O BARBADO: história para acordar

     No topo da serra mora um barbado. Esse letárgico pajé das matas mora também, no imaginário infante, da pequena Enila.
     A casa de Enila fica ao pé da serra num vale de secura e árvores ressequidas pelo sol causticante.
     À tarde, na beirada da noite, o lume vapor paira no horizonte. Enila, distraída em seu mundo mágico, esquece da hora. E, mais que depressa, a mãe zelosa a adverte:

       - “Entre menina, tá na hora de banhar pra jantar!”

     Lá fora, com seus amiguinhos imaginários, junto ao quintal de chão batido fica a menina por alguns minutos a espiar desconfiada e temerosa a serra à sua frente. E de repente, a mãe volta valente. Enila corre e dribla o chicote de fedegoso, que de gozo nada possui, a não ser para quem bate. O chicote zune em seus ouvidos e ela corre como gazela.
     E algum tempo depois, banho banhado, jantar jantado, só resta o sono sonhado. Mas o sono não vem porque a mãe conta história do barbado.
     Bem assim...
     “Atrás daquela serra minha filha, mora um bicho peludo, barba longa e olhar esquisito. O nome dele é Barbado. Tem um ronco assustador (e imita) e fica a espreita, espiando criança malcriada que, se não dormir cedo, é apanhada. Ele desce a Serra, puxa o pé da meninada que ainda estiver acordada. Então durma pro Barbado não te pegar...”
E saía do quarto num passo qualquer.

     Enila, fingindo dormir, tentava enganar o barbado. Cobria-se com o lençol até a cabeça e ficava esperando o bicho roncar. Sem mais tardar ele se anuncia num ronco estridente que varava o silêncio da madrugada fresca de cerrado. E a menina, de olhos semicerrados, tenta espantar o medo e dormir, mas não consegue.
     A menina insiste e o barbado também.
Quem vencerá quem? Ninguém, pois a menina cansada do medo, dorme, e o barbado cansado de roncar, cessa seu ronco matreiro.

    
Enila dorme e sonha o pesadelo.
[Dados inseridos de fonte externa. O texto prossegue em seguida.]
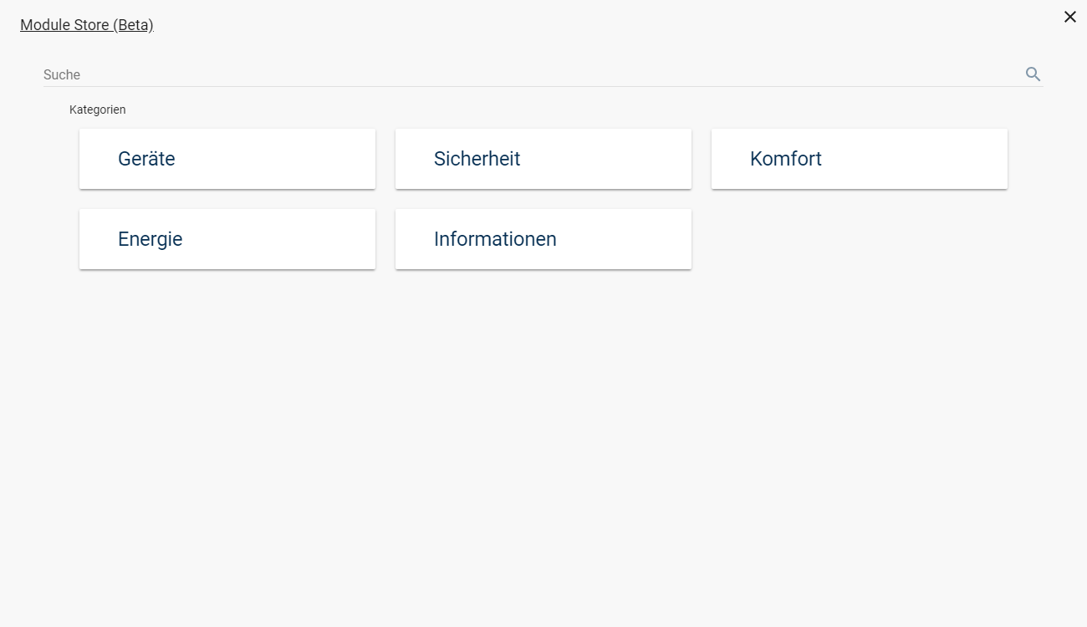Place cursor in the Suche text box
This screenshot has height=627, width=1087.
tap(527, 74)
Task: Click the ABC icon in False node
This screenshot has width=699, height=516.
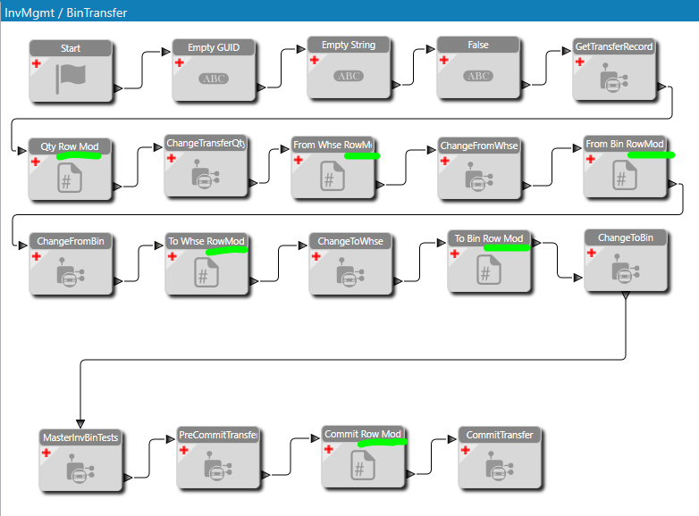Action: 478,76
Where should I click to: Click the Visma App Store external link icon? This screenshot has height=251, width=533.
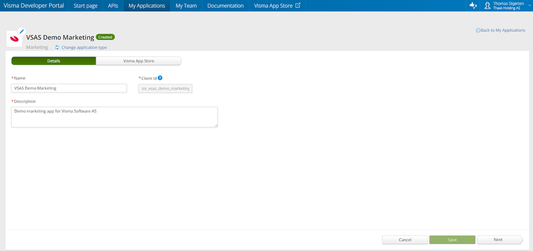(298, 5)
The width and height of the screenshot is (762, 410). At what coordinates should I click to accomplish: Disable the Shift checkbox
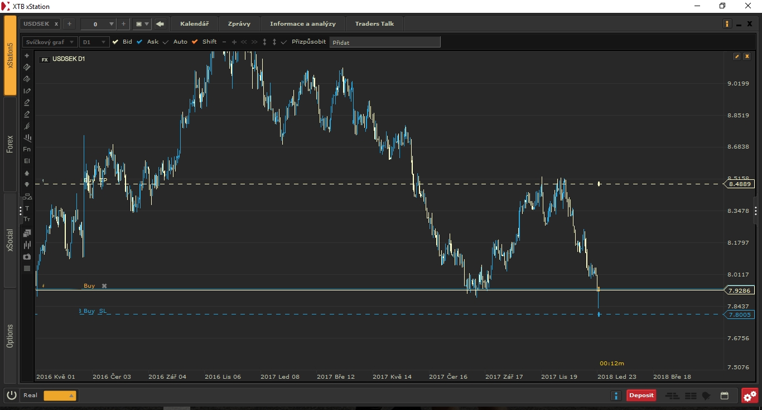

Lá está ele, o bichão. Cheio de pelo e escuridão. Ao ver o bicho peludo de tão perto o medo cabeludo a invade. Ela assusta, acorda e corre para cama de seus pais. Lá, no quentinho gostoso, dorme aconchegada nos braços dos pais. Era assim quase toda noite. E a mãe, contadora de histórias, percebe o sofrer da menina e muda esta prosa. Agora, são histórias de reinos, príncipes e princesas e a menina reina, outrora...
O tempo acelera.
O cerrado empalidece.
Enila cresce.
Precisa ir à escola.
Todos vão embora daquelas terras sem instrução rumo a cidade em busca de diplomação.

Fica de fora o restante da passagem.